“对对对,江湖中人仗义却也明白分寸,门派内部的事情,我们插手就不好了。”
“就这样吧,落殿主今后规劝手下教徒,莫要惹是生非。”
“我们几个老骨头先走了,哈哈先走了。”
“落殿主年少有为,五年一度的盟主选拔,日后可来看看热闹。”
一行江湖人七嘴八舌脚底抹油跑得飞快,看得出来都不太想管这事。
山川越从宿客眠开口便预感不妙,眼见他专门叫来掣肘落朝颜的江湖人士全部离开,顿时汗如雨下,脚底凉到后脑勺,完了。
他知道落朝颜的秉性,骨子里的良善,绝不愿和他姐弟仨扯上关系,更不会冒出继承药神殿的念头。
此事一旦定性为江湖与朝廷的矛盾,人多嘴杂传到外面,定然会使如今身为新帝的她斟酌行事。

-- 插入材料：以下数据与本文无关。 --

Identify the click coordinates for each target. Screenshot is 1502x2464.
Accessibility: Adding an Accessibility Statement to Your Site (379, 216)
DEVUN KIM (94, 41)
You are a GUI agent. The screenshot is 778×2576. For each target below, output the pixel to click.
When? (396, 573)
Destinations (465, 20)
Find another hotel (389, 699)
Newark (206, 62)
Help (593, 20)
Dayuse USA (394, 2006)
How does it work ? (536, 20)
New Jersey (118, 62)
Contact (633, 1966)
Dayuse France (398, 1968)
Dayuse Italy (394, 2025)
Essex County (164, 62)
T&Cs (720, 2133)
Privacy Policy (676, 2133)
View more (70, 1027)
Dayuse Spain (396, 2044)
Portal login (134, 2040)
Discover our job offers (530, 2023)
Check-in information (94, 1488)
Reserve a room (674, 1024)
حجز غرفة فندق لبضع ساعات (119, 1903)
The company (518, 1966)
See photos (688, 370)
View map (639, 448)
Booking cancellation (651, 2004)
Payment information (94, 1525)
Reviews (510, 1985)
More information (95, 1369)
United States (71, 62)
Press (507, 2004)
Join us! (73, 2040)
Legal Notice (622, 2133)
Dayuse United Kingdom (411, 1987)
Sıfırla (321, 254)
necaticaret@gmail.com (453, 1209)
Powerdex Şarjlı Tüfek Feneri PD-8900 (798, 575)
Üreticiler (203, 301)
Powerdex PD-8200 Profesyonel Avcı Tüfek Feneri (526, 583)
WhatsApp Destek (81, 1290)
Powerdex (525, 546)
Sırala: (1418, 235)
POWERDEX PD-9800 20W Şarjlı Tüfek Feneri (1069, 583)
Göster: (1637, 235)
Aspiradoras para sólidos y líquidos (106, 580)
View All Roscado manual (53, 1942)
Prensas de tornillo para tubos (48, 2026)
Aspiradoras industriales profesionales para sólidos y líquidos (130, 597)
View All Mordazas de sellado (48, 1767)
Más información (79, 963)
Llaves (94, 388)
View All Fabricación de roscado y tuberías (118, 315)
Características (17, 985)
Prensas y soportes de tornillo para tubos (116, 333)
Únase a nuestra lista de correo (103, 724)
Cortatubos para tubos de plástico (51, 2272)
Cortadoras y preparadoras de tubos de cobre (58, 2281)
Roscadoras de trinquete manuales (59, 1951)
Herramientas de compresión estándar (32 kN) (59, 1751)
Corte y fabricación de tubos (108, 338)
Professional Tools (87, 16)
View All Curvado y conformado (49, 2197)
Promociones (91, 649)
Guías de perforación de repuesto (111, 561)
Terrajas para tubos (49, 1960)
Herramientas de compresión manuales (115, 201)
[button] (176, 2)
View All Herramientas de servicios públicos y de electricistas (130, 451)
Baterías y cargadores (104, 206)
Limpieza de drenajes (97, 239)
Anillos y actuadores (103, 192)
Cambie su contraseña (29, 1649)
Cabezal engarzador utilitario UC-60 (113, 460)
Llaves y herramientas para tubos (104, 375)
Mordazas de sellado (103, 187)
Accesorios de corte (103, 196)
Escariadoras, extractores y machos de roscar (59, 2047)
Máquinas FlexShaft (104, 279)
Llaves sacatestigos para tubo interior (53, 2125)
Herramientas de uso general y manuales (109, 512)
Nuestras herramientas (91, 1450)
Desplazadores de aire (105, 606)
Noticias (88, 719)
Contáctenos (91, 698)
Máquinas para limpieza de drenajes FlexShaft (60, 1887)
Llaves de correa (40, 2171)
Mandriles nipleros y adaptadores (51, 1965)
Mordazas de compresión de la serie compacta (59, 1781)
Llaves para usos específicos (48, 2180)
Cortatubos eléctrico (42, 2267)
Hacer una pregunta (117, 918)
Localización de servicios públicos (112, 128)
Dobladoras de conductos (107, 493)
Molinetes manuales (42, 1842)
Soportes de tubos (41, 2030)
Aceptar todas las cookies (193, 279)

一旦杀他,后患无穷,她朝廷事未了,岂敢放开手脚清理药神殿。
她畏手畏脚,不就方便他无所顾忌吗?
他知道宿客眠,从不曾放在眼里,只当是个以色侍人的狐媚子,怎料此人三言两语将事态转圜,彻底把落朝颜摆在有利地位。
今日哪怕她落朝颜杀尽药神殿教徒,传出去也不过落到个清理门户的名声,他的死激不起半点水花。
明白宿客眠此举后,落朝颜神情空白两秒,横贯在她面前的困境,就这么轻而易举地解开了。
枕玉凉回过味,止不住的竖起大拇指晃悠:“哥们儿你真是个天才,膜拜,狠狠膜拜。”
情况顿转,原本胜券在握的山川越面色灰败,秦将年意识到问题,短短几秒思纣完,寻着时机准备溜走。
没走出多远,便被一道利剑抵在肩颈,伴随着女子散漫的语调:“别跑啊,孤还得用你换个护身符。”